* **Task item**
Could you transcribe each record below exactly as written, setting the pictures aside?

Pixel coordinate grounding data
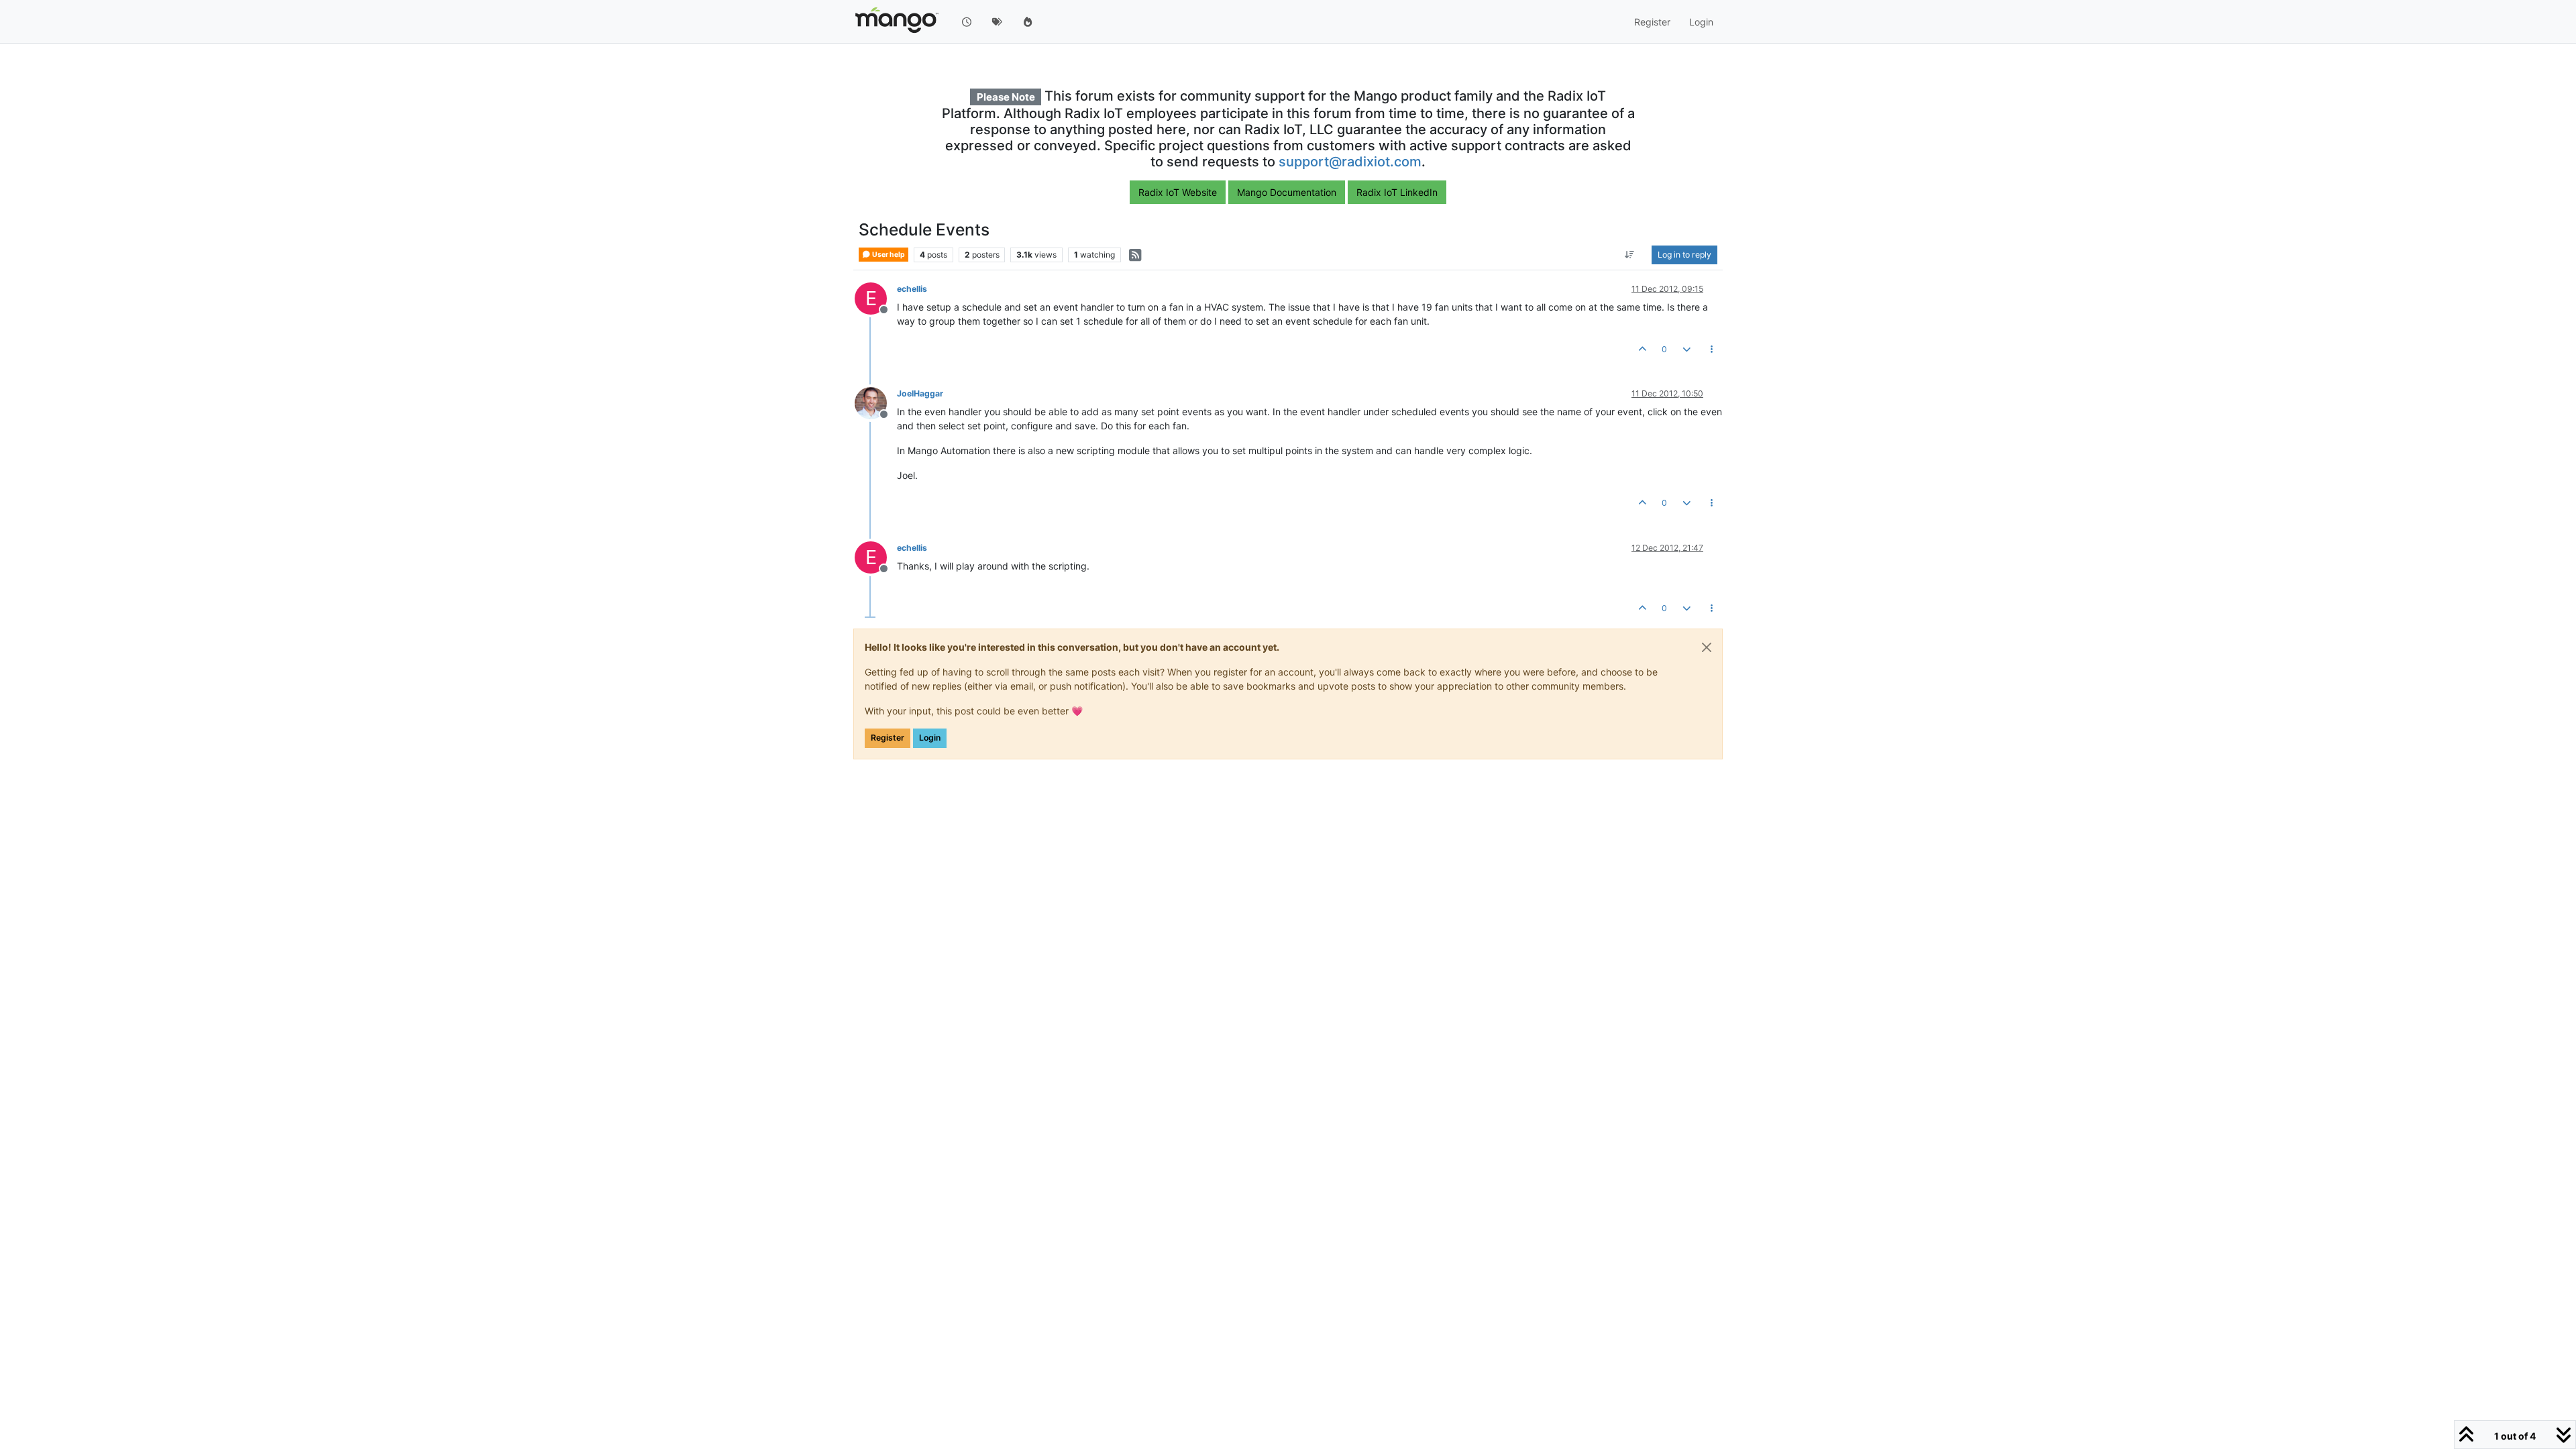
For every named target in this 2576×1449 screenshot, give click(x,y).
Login (930, 738)
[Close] (1706, 647)
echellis (912, 289)
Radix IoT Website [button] (1177, 192)
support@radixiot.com (1350, 162)
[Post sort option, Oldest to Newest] (1630, 255)
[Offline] (876, 402)
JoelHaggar (920, 393)
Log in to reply (1684, 255)
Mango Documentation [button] (1286, 192)
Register (887, 738)
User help (888, 254)
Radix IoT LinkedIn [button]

* **Output below**
For every named target in this 2576×1449 screenshot, give click(x,y).
Login (930, 738)
[Close] (1706, 647)
echellis (912, 289)
Radix IoT Website [button] (1177, 192)
support@radixiot.com (1350, 162)
[Post sort option, Oldest to Newest] (1630, 255)
[Offline] (876, 402)
JoelHaggar (920, 393)
Log in to reply (1684, 255)
Mango Documentation [button] (1286, 192)
Register (887, 738)
User help (888, 254)
Radix IoT LinkedIn [button]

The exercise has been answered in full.